Thank you, Olga. And good morning, everyone. Year-to-date depletions in the EMEA and APAC regions have slightly increased compared to 2023 with a 5% improvement in quarter 3 year-over-year. However, shipments were approximately 13% behind driven primarily by Europe, where declines in tourism and cautious consumer spending impacted sales. Despite rising competitive pricing pressures, we maintained healthy gross margins by focusing on premium tequila and whiskeys, bolstering the Jose Cuervo brand through targeted promotions.
Customer working capital pressures in Europe also impacted shipments, and ongoing conflicts in Eastern Europe and the Middle East add further uncertainty. Travel retail continues to be challenged by reduced footfall in Europe. But despite a slow start, Proximo saw positive depletion growth in quarter 3, regaining momentum.
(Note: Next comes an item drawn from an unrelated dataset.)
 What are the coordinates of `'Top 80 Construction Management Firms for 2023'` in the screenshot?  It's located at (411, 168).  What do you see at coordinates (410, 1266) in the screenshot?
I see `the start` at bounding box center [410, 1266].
Asia remains a bright spot with stable inflation supporting growth in our key markets. Depletions rose by 33% year-over-year driven by premium brands even as shipments remained flat. Tequila depletions in EMEA and APAC grew by low single digits, while whiskey saw high single-digit growth. This success reflects our portfolio expansion in Asia and sustained demand for premium tequila and whiskey in Europe.
Despite economic headwinds in EMEA, we're confident in our ability to navigate the challenges ahead. Tequila is an emerging category with significant growth potential, and we're well positioned to capture both volume and value growth. We anticipate continued strong performance in Asia and a gradual recovery in EMEA.
I will now pass it over to Rodrigo de la Maza, who will talk you through the financial results.
Thank you, Shane. And good morning, everyone. I will now walk you through the financial results for the third quarter of 2024. The company reported a 3.9% increase in consolidated net sales, reaching MXN 10.9 billion, driven by favorable foreign exchange effects and our premiumization strategy. This growth was achieved despite a 7.2% decline in volumes. The focus on higher-value brands and product mix optimization helped offset the impact of lower volumes.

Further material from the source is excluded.